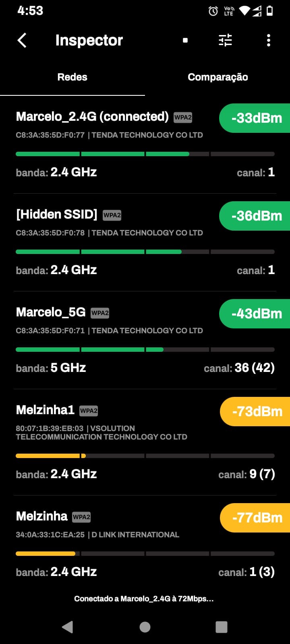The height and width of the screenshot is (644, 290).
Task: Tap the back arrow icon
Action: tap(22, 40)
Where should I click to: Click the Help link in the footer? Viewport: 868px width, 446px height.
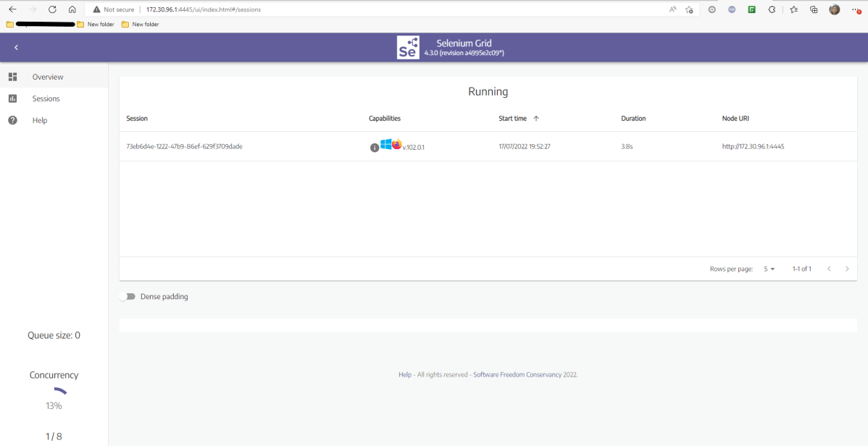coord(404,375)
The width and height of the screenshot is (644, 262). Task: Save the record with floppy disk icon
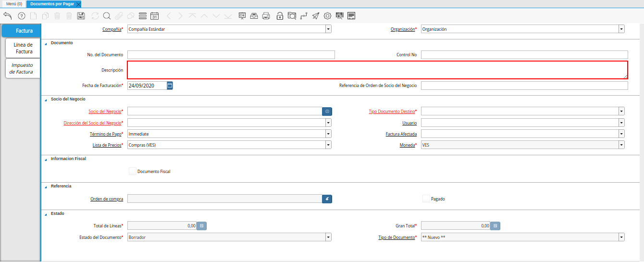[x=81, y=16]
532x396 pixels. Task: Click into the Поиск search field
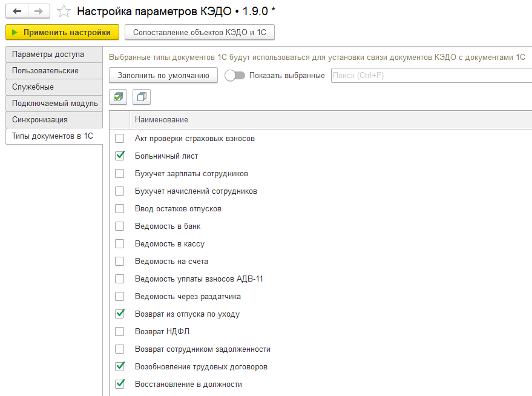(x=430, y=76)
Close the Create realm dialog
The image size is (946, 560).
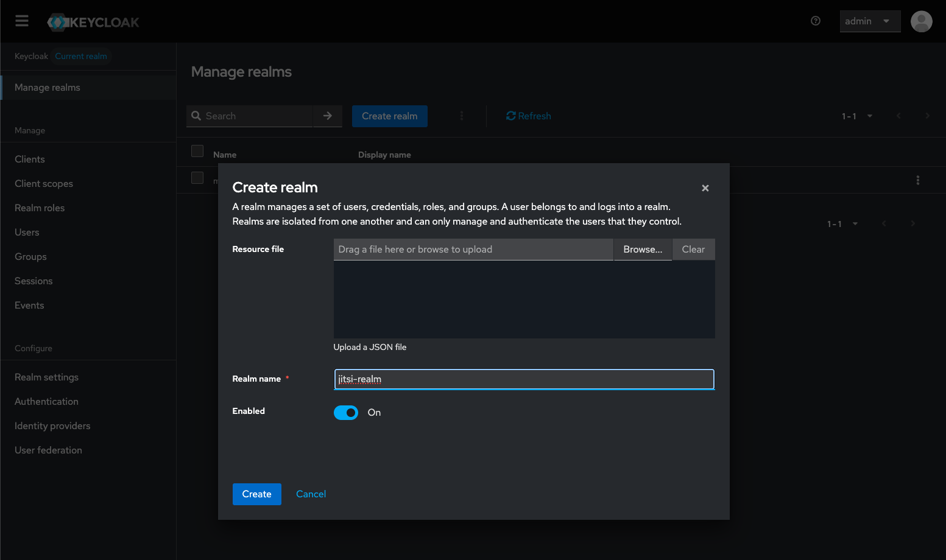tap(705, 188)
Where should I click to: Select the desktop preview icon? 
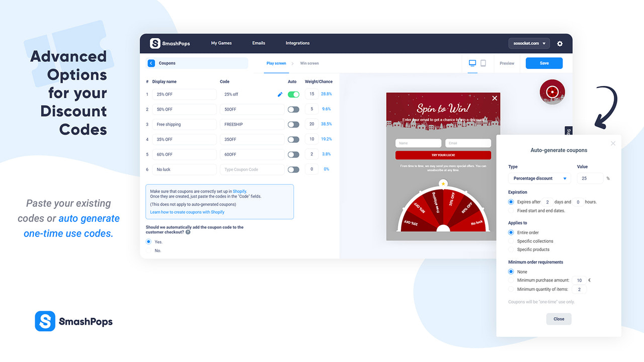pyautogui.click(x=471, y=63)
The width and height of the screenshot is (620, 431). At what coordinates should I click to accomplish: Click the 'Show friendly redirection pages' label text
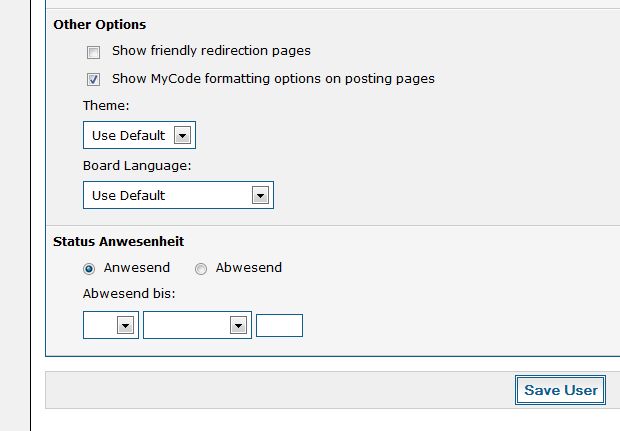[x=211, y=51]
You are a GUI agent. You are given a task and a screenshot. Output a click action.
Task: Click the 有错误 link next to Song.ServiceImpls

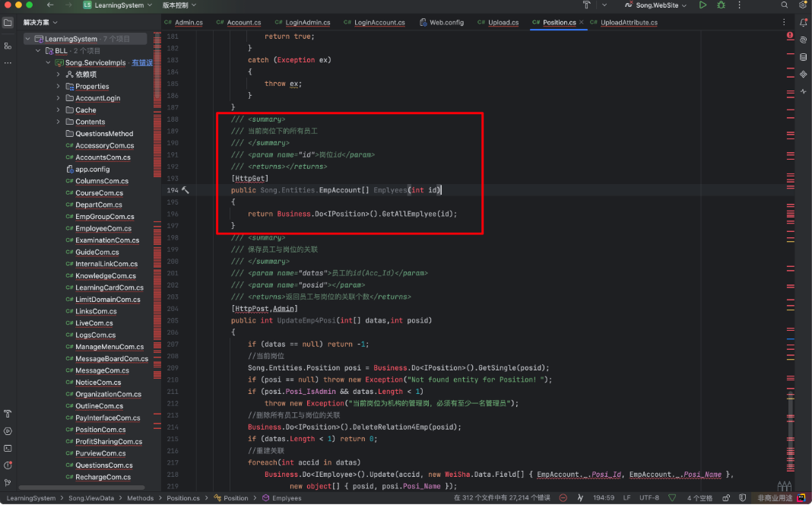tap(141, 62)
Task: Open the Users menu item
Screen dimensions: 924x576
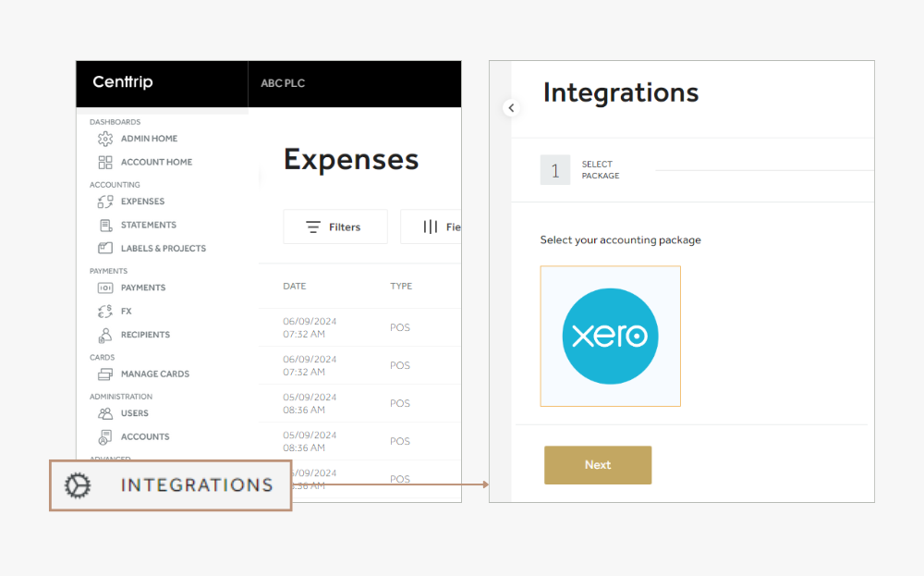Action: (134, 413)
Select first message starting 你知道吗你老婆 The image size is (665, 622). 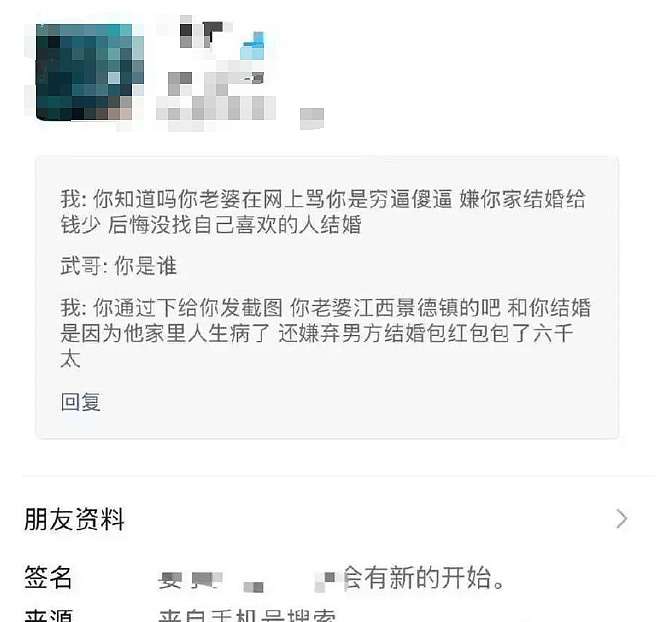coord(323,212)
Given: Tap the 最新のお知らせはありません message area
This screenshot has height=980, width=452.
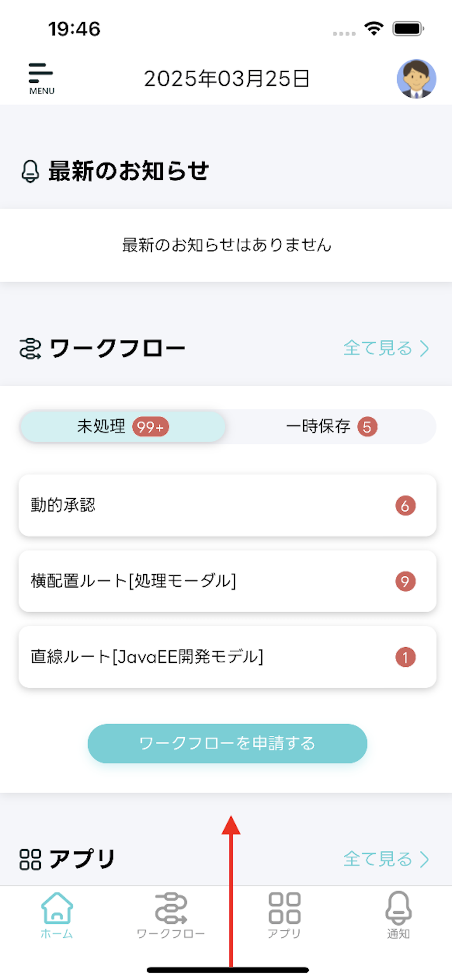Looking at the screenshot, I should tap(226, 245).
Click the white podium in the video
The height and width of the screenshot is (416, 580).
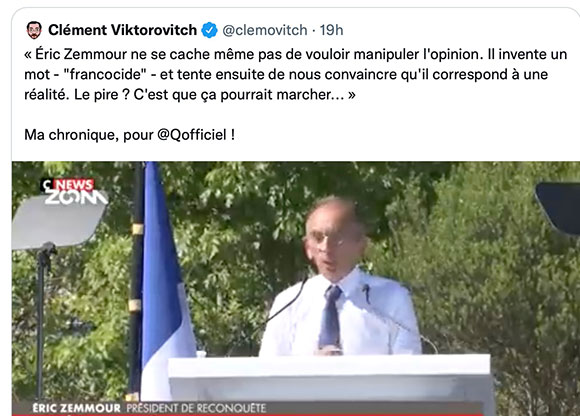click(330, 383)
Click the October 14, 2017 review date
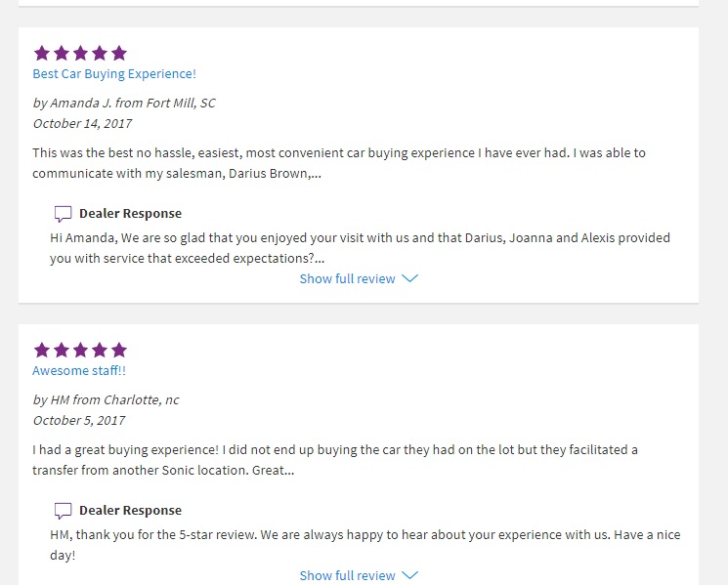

Problem statement: With pictures excluded, restate word for word the lines from the one that contains "The height and width of the screenshot is (416, 580)." through the end of the material, inclusive, and nothing more.

Answer area:
The height and width of the screenshot is (416, 580).
click(330, 383)
Click the October 14, 2017 review date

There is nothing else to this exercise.